Coincidental to the subject of whether the Financial Times has been “proving that people will pay for valuable content” (see our previous item for the source of that quote), Mitch Ratcliffe speculates that the FT‘s newly expanded deals with Yahoo! Finance and MSNBC sites where consumers can now access FT content without paying the subscription fees that the FT charges on its own site means that syndication fees, and not subscription fees, are proving to be the better business for FT.com.
We agree. Although the Financial Times has signed up 55,000 paying subscribers a number equal to about 11 percent of its newspaper print edition circulation that is only 2 percent of the 2.7 million unique monthly users that FT.com had before it began charging subscription fees. (see our analysis a year ago at ClickZ about FT.com and other subscription sites).
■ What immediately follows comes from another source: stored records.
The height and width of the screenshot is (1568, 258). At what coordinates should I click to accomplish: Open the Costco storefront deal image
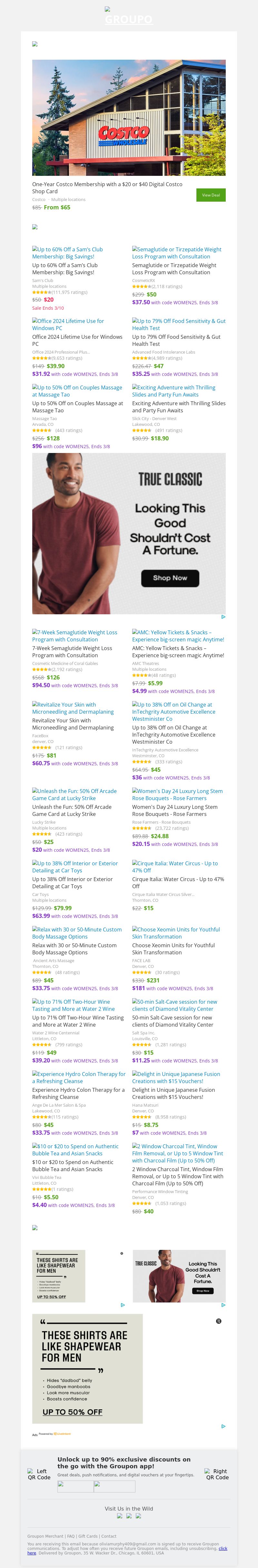(x=129, y=117)
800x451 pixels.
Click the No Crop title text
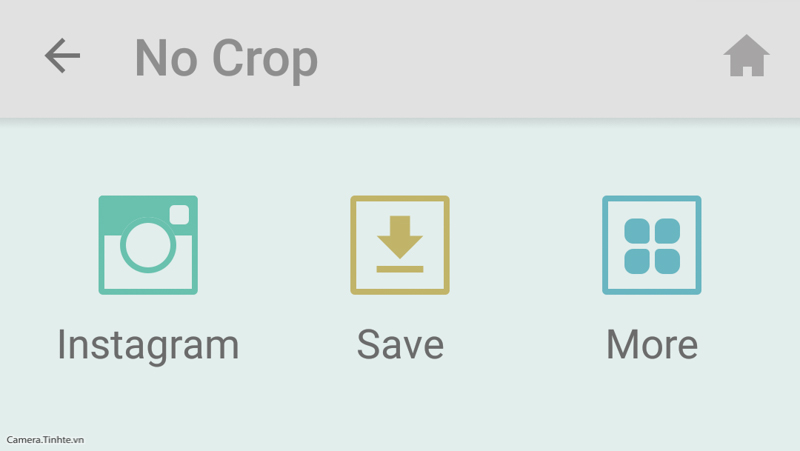[226, 60]
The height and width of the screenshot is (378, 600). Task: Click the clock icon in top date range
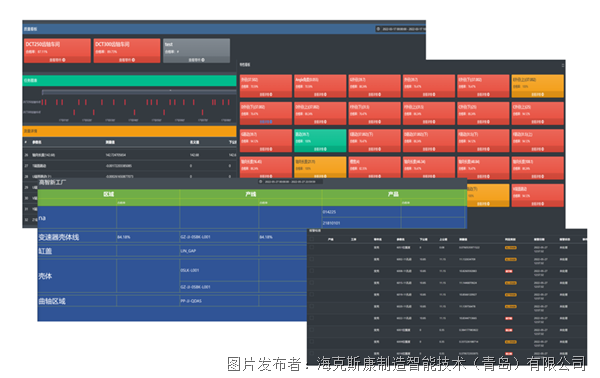(378, 29)
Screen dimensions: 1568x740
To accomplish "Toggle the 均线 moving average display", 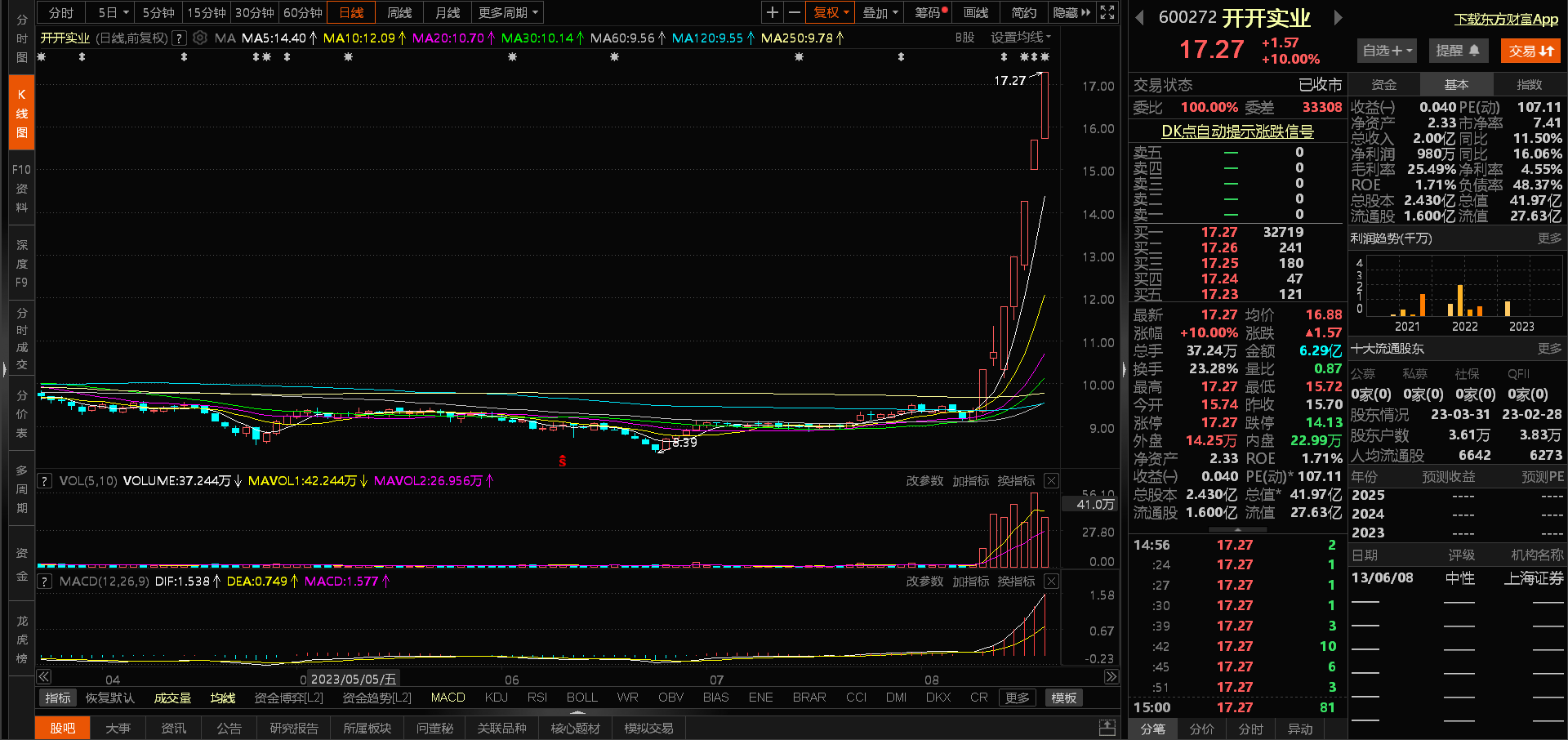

Yes, FT.com now earns at least US$5,225,000 (if all 55,000 site subscribers were to pay the site’s minimal rate of US$95 per year) and probably earns double that (because a significant plurality of subscribers might be paying the higher monthly subscription fees); but the fact that only 2 percent of FT.com’s user have decided to subscribe is far from proof that charging those fees is a success for the FT.
Did charging subscription fees cause a decline in FT.com’s traffic and therefore a decline in its banner ad revenues? We don’t know. If FT.com was able to increase its online advertising revenues by charging those subscription fees charging advertisers higher ad CPMs to reach the qualified audience of paying subscribers only then will charging subscription fees have proven to be a success for FT.com.